But it was the daylight that brought him joy. He watched every sunrise in the days that followed the severing of Midgard, waiting for Vakre’s light to break across the world once more, reveling in the warmth and brilliance. It was in those moments of first light that he fe
lt Vakre was near, that he might have looked over his shoulder and seen the son of Loki as he once was.
He mourned, too, in those days. Siv had never been found. Raef had waited at the place of her abduction, had searched for her, but when the new spring passed into summer and still there was no trace of her, he looked to the eastern forests less and more to the western seas. He hoped Loki had been kind to her, had brought her a swift peace.
A king had been named. Bryndis had called her gathering, as she had promised, and though Raef had sent warriors and shieldmaidens of Vannheim to speak their voices as they wished, he had lingered in the west and waited for word to reach him.
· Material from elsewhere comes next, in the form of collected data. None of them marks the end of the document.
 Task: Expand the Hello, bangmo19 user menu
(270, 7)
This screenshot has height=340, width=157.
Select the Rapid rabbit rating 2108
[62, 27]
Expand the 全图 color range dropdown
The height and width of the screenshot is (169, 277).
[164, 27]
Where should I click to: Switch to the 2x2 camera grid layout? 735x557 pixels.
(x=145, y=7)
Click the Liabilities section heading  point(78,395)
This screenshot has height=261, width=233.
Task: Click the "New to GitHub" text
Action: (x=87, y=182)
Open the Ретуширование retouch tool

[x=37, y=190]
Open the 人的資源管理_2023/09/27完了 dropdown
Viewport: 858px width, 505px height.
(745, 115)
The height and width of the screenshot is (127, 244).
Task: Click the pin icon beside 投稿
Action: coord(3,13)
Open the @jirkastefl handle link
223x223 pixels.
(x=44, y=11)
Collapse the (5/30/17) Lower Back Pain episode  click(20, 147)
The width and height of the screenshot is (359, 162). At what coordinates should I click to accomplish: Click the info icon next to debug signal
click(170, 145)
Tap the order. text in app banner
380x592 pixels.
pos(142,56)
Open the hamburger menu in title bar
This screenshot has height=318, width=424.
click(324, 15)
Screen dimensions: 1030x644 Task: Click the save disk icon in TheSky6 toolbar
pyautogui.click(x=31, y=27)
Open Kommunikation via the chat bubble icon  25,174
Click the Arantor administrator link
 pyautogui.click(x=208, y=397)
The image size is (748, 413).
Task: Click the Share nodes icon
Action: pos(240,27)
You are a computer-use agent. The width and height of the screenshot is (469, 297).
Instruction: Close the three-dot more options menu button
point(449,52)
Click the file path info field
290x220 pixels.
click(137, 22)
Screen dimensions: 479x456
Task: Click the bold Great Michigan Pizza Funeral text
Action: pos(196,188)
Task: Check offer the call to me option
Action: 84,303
When a rider came bearing the name of Eirik of Kolhaugen on her lips, Raef thought of Finndar Urdson, the Far-Traveled, the last man to bring news of a king to Vannheim, and wondered where the son of Urda had met his lonely end.
The Vestrhall and the village were alive with the voices of children. The market was flourishing with fish and pelts and food. The soil was richer than it had ever been, the farmers said, and the fishermen spoke of fish in the fjords in numbers greater than ever before. Few spoke of the dark days before the new sun had come, though rumors reached Vannheim of a changed land, of mountains where none had been, of rivers altering course, of fjords snaking new arms through the wilderness and coastlines changing form. They talked of the gods still, though always with something left unsaid, as if they understood that world, the one under Odin’s watchful eye, was gone, even if they did not quite understand their new one or how it had survived. It was a time of contentment.
But not for Raef. He smiled to see his people laugh in the light after the long winter. He found joy in the forests beneath the canopy of green leaves with a bow in hand and an axe at his back. He swam in the fjord and waited for the sun to warm him every day. But he was restless.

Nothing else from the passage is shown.